> **Stored rows**
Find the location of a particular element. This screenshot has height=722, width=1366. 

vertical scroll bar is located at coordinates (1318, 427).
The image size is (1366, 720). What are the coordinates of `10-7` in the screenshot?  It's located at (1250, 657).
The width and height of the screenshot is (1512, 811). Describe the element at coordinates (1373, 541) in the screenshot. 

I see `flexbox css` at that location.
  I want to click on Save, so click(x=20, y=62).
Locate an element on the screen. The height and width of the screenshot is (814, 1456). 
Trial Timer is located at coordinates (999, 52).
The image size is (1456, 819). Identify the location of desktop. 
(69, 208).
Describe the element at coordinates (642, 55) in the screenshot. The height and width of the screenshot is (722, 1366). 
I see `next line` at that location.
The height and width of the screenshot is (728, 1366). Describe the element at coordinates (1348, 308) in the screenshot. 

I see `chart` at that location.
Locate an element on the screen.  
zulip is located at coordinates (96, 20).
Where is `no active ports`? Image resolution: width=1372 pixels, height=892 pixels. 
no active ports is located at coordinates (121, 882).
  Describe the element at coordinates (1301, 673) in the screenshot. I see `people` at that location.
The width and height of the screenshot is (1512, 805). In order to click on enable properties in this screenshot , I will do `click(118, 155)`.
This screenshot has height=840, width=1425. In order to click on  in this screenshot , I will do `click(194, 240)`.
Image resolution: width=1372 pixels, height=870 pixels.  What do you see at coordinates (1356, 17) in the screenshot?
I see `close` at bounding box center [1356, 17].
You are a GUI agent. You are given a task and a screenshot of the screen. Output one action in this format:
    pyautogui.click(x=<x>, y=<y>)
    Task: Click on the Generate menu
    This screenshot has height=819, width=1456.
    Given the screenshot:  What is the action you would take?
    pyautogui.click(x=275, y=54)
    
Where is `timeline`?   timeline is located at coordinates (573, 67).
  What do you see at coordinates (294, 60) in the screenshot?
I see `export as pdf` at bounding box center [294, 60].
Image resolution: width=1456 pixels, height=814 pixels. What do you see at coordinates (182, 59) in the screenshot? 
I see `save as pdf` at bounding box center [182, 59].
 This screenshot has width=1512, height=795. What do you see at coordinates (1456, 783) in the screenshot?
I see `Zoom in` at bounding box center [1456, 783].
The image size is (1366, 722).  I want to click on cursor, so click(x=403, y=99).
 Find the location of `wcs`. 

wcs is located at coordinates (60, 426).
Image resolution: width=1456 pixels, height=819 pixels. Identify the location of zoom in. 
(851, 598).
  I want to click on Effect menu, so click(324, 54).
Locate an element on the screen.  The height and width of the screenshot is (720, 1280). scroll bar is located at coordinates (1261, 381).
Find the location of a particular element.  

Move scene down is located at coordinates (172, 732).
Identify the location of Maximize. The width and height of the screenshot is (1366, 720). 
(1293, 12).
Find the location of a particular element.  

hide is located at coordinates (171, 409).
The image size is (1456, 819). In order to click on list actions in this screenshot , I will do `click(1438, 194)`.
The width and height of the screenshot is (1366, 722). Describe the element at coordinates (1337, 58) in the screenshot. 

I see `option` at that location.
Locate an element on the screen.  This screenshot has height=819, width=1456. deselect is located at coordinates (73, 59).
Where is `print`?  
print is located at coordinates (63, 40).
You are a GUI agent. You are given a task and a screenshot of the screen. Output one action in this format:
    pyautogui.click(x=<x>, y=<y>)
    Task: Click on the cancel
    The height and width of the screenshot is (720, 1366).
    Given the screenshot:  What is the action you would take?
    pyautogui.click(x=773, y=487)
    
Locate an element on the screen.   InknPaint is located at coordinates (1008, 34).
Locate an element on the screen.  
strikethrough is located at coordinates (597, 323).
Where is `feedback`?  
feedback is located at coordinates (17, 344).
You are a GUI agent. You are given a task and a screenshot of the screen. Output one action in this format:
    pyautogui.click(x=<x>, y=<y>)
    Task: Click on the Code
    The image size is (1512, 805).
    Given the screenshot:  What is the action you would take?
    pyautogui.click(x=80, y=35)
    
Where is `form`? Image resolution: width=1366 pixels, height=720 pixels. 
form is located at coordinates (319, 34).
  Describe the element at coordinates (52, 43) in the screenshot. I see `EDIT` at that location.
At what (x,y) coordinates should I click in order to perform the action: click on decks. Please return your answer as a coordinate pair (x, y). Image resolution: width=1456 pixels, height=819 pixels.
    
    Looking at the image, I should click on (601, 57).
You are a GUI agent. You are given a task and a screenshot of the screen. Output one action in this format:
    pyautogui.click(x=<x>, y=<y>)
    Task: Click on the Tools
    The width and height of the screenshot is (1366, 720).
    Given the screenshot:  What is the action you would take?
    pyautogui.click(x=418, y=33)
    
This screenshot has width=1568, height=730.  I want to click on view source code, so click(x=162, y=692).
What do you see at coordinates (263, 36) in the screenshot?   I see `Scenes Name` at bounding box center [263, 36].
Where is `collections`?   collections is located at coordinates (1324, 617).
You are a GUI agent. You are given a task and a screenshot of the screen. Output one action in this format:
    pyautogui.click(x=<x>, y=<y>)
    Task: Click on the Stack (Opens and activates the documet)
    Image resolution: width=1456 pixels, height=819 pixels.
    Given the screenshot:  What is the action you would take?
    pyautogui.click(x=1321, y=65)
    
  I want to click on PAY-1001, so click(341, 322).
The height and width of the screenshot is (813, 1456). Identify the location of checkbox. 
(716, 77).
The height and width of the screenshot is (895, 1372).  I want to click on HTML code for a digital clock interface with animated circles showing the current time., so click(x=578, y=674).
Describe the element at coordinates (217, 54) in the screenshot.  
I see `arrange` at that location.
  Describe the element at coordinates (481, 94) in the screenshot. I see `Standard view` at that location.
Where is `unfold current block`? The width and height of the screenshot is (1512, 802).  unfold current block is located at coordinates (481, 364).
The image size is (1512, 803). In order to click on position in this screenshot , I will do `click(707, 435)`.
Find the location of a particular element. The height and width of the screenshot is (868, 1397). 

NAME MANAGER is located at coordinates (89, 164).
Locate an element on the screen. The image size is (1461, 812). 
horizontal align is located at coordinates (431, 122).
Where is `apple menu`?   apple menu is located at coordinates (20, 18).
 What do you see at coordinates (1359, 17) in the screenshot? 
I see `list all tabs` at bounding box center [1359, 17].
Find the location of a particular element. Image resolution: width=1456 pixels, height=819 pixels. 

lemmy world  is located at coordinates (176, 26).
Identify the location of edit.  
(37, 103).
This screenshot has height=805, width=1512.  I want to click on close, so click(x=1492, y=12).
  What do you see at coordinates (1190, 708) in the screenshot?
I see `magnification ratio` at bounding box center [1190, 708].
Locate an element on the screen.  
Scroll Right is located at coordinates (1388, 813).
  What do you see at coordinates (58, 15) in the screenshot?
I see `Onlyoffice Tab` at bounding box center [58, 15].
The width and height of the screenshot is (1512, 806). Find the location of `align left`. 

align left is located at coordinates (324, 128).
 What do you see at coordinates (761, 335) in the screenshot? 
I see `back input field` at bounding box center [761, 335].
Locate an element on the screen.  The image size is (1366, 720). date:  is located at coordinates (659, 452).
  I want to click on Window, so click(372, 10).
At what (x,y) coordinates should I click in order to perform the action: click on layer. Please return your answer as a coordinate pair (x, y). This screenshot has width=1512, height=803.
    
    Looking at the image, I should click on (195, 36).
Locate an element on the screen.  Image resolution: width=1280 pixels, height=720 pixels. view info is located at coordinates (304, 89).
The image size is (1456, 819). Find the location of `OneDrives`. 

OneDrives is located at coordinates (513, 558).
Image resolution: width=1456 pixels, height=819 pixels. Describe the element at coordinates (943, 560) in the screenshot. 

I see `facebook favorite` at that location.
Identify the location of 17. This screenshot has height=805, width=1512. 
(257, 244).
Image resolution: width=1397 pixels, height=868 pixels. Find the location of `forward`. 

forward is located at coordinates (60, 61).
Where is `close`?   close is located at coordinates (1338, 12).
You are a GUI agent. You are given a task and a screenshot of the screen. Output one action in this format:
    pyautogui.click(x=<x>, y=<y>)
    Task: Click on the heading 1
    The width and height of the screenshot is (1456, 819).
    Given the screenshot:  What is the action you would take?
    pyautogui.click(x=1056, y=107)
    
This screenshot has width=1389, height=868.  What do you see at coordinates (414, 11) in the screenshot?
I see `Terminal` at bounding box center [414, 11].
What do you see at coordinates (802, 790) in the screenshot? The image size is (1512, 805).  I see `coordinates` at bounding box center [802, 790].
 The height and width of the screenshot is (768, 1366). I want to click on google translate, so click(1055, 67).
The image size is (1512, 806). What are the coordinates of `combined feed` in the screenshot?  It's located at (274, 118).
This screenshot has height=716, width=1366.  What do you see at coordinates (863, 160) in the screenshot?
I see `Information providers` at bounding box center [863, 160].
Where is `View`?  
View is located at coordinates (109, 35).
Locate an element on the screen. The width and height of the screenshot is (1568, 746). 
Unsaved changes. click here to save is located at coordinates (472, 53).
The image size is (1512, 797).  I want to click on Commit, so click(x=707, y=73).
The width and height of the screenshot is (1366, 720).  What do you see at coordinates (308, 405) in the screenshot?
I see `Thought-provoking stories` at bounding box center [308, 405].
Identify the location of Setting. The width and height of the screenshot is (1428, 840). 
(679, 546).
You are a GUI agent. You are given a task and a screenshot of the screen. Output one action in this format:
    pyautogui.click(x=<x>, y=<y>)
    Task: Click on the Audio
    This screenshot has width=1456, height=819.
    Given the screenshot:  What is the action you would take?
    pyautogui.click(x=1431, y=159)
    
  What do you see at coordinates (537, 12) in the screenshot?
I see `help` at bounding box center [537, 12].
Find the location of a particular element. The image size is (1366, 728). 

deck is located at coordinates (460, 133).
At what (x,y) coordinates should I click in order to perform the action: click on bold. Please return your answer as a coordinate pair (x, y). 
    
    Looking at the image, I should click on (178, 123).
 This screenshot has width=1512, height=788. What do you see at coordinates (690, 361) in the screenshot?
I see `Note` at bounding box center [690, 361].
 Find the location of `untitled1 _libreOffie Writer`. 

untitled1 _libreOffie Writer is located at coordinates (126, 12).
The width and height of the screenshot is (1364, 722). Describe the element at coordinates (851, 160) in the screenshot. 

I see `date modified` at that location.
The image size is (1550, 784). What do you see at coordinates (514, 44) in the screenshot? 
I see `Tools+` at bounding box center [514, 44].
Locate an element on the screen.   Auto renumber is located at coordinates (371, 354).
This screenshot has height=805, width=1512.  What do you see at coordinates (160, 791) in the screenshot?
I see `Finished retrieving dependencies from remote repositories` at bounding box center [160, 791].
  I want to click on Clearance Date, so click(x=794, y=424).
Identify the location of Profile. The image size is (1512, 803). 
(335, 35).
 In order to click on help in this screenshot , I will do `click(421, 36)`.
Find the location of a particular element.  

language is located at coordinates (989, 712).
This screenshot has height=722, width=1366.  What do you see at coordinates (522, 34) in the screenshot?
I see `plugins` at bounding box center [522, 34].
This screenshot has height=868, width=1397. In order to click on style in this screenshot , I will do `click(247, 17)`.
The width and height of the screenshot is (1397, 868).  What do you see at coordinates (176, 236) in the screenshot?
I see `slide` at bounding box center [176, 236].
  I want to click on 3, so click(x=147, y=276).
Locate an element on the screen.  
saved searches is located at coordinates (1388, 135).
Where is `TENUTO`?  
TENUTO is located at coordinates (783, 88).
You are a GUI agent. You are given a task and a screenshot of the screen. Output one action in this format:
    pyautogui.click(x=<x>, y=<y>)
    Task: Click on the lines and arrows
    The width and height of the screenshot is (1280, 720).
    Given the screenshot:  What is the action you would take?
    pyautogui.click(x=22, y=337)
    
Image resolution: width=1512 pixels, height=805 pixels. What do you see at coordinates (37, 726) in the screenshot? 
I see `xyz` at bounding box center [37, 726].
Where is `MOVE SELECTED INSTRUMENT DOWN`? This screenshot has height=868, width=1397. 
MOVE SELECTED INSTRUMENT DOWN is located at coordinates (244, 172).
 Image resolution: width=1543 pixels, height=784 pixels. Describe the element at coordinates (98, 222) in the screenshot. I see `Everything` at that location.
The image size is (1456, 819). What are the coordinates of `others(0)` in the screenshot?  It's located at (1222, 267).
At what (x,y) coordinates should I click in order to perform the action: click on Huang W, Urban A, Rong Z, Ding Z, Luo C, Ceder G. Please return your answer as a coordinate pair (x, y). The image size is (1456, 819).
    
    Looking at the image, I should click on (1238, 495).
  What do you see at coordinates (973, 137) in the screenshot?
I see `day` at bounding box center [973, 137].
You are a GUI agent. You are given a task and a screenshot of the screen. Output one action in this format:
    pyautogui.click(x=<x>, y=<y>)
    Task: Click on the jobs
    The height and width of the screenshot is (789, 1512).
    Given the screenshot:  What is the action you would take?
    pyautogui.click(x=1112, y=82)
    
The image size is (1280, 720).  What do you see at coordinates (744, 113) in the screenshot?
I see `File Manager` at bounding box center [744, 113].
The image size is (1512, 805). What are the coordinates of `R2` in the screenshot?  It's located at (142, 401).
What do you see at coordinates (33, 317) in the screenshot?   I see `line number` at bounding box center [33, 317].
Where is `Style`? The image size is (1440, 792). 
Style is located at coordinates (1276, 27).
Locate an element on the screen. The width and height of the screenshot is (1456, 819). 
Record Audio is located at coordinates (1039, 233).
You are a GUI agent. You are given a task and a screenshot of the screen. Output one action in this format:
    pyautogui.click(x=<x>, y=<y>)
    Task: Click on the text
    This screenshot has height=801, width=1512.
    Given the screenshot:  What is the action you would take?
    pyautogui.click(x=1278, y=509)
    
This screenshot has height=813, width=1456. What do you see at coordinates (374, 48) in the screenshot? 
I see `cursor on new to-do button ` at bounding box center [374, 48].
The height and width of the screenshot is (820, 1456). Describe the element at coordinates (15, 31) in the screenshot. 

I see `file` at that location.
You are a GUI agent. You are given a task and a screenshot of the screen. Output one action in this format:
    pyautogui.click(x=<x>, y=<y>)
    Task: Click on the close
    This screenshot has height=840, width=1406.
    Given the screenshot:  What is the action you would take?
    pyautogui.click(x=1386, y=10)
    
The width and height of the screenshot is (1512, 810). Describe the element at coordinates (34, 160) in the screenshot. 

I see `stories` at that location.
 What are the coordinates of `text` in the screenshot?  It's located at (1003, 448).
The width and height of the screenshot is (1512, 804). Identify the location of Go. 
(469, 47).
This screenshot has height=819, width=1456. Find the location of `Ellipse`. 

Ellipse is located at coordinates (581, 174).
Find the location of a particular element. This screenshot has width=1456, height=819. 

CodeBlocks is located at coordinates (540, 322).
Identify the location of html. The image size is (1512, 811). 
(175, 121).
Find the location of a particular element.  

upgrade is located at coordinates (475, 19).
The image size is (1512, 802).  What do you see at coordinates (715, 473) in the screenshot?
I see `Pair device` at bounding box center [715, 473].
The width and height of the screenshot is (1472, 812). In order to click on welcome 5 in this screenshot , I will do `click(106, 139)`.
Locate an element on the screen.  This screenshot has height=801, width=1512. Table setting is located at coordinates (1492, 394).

> **Problem to solve**
Rewrite the listing lines starting at the one containing "405) in the screenshot?" and ending at the one containing "language is located", changing "Setting" to "Settings" and leaving everything else as it is.

> **Full answer**
The width and height of the screenshot is (1366, 720).  What do you see at coordinates (308, 405) in the screenshot?
I see `Thought-provoking stories` at bounding box center [308, 405].
Identify the location of Settings. The width and height of the screenshot is (1428, 840). 
(679, 546).
You are a GUI agent. You are given a task and a screenshot of the screen. Output one action in this format:
    pyautogui.click(x=<x>, y=<y>)
    Task: Click on the Audio
    This screenshot has width=1456, height=819.
    Given the screenshot:  What is the action you would take?
    pyautogui.click(x=1431, y=159)
    
  What do you see at coordinates (537, 12) in the screenshot?
I see `help` at bounding box center [537, 12].
Find the location of a particular element. The image size is (1366, 728). 

deck is located at coordinates (460, 133).
At what (x,y) coordinates should I click in order to perform the action: click on bold. Please return your answer as a coordinate pair (x, y). 
    
    Looking at the image, I should click on (178, 123).
 This screenshot has width=1512, height=788. What do you see at coordinates (690, 361) in the screenshot?
I see `Note` at bounding box center [690, 361].
 Find the location of `untitled1 _libreOffie Writer`. 

untitled1 _libreOffie Writer is located at coordinates (126, 12).
The width and height of the screenshot is (1364, 722). Describe the element at coordinates (851, 160) in the screenshot. 

I see `date modified` at that location.
The image size is (1550, 784). What do you see at coordinates (514, 44) in the screenshot? 
I see `Tools+` at bounding box center [514, 44].
Locate an element on the screen.   Auto renumber is located at coordinates (371, 354).
This screenshot has height=805, width=1512.  What do you see at coordinates (160, 791) in the screenshot?
I see `Finished retrieving dependencies from remote repositories` at bounding box center [160, 791].
  I want to click on Clearance Date, so click(x=794, y=424).
Identify the location of Profile. The image size is (1512, 803). 
(335, 35).
 In order to click on help in this screenshot , I will do `click(421, 36)`.
Find the location of a particular element.  

language is located at coordinates (989, 712).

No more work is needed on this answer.